The State Shall Not Discriminate

A Roadmap for the Right Against Discrimination in India

Discrimination is a central issue in Indian politics and society. It consistently turns up as the underlying subject of disagreement in a range of the country’s most contentious political disputes. Religious conflict, the caste system and patriarchal institutions have played significant roles in India’s history and continue to hold sway in our society today. Contemporary controversies related to these issues sometimes reveal deep differences regarding the nation’s identity itself. While popular imagination is captured by reservations, illegal migrants, uniform civil codes, places of worship, conversion, religious dresses, marital rape, marriage equality, hate speech, lynch mobs and the like, it is little understood how fundamentally these issues are linked with discrimination.

Despite the significance of discrimination to India’s story, the nation’s legal system has failed to develop a robust framework to deal with it. Part of the problem is that scholarship and court cases on the subject have been dealing with different issues piecemeal instead of developing a concrete foundation for the fundamental right against discrimination. Relying on modern legal scholarship on the subject and a more holistic survey of Indian jurisprudence, this report attempts to bring together in one place an accessible picture of the foremost challenges faced by this right in India.

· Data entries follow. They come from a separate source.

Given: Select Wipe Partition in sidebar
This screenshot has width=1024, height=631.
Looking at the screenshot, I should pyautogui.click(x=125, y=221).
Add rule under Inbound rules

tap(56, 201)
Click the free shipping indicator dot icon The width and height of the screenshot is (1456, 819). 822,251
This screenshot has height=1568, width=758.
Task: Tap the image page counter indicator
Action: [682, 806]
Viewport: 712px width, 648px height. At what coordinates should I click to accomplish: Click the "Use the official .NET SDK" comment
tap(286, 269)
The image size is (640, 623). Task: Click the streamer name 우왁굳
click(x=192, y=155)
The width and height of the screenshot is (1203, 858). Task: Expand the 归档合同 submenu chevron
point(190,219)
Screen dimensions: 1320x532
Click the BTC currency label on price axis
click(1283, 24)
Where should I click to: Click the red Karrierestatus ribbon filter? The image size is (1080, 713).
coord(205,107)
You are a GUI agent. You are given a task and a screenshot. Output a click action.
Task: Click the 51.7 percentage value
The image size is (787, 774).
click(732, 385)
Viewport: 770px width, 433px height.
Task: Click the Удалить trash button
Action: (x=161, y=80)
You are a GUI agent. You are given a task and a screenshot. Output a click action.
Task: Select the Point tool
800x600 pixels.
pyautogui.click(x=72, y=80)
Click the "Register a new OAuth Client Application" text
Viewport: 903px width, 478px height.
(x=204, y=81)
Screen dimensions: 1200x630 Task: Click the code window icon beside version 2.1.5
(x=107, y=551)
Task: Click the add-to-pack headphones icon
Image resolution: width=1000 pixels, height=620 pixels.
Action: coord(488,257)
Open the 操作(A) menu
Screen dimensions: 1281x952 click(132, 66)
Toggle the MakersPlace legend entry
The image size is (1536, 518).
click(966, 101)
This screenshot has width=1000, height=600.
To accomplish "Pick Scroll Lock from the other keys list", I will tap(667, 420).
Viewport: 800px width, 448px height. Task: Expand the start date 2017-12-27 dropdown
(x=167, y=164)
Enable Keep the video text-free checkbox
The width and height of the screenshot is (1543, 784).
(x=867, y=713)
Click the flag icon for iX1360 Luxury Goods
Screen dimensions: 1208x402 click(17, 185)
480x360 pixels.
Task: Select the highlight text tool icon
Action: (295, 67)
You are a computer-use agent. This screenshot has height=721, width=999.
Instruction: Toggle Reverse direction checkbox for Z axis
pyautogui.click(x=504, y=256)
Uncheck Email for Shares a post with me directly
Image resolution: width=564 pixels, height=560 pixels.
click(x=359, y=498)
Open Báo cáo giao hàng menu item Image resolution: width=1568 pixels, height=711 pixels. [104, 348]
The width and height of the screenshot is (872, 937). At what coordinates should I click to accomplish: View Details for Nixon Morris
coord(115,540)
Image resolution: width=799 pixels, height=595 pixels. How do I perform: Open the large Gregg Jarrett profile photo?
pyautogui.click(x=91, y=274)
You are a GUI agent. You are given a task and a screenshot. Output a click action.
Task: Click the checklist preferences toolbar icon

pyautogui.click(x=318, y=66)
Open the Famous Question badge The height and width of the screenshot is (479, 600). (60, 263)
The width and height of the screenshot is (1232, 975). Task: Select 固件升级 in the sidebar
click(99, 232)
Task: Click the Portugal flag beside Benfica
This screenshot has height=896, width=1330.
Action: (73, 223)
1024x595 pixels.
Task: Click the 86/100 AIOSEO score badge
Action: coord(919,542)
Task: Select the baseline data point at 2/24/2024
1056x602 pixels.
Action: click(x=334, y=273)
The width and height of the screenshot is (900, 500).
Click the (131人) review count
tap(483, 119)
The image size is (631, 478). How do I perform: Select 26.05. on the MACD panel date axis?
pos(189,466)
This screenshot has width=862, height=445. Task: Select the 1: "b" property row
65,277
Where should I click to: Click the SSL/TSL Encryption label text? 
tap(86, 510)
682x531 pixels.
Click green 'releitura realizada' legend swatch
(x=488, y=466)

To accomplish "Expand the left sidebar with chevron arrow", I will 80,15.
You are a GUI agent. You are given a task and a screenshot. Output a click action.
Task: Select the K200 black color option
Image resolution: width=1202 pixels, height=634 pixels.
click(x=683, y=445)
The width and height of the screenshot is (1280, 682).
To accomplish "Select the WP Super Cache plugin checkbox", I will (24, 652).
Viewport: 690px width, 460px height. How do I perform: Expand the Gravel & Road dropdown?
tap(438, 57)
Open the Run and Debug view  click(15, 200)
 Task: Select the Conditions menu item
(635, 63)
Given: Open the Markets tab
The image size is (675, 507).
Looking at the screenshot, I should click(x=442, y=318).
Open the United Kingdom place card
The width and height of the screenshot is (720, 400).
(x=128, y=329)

Seven such challenges are identified:

  • Lack of common principles: Different judges use entirely different approaches when dealing with discrimination, causing considerable uncertainty regarding the law.
  • Ease of justification: The most common and well-established approaches provide little protection against discrimination because they emphasise government aims.
  • Immunity and deference: Religion-specific rules have a special place in Indian governance, but their insulation from judicial review impacts how we deal with religious and sex discrimination.
  • Failure to address indirect discrimination: Even if a law’s words and aims are neutral, its impact in society can be discriminatory. This idea is yet to take root in Indian jurisprudence.
  • Failure to treat affirmative action as a duty: Protecting against discrimination and related forms of inequality can sometimes require positive steps to address disadvantages faced by groups, but Indian law has not made such steps compulsory.
  • Failure to address unlisted forms of discrimination: The Constitution of India refers to discrimination against citizens only on certain listed grounds though there are other unlisted ones and non-citizens also face discrimination.
  • Failure to address discrimination by private persons: Only a few forms of discrimination by private persons are referred to in the Constitution, but private discrimination is a prevalent and pressing concern for India.  

The report elaborates on the form, character and significance of these challenges. It also aims to address them by outlining how Indian constitutional law can reframe the basis of the right against discrimination to account for how discrimination affects equal dignity, equal opportunity and equal freedom. It suggests this approach as it would help courts and governments avoid errors in the ways they have been applying the right, deepen their understanding of the ground realities of discrimination, and adapt the Constitution’s text to meet those realities. In emphasising the need for a common yet dynamic vision for the right, the report offers a systematic approach for engaging with the variety and complexity of the social issues that discrimination raises in India. 

Accompanying this report, in a separate document, is a compilation of 117 Supreme Court and High Court judgments (and one Privy Council judgment) on the right against discrimination that attempts to provide a more comprehensive and accessible resource than has previously been available for practitioners and researchers studying the subject. It is hoped that this resource can serve as a ready reference that can be used to promote the consistent and coherent development of the right.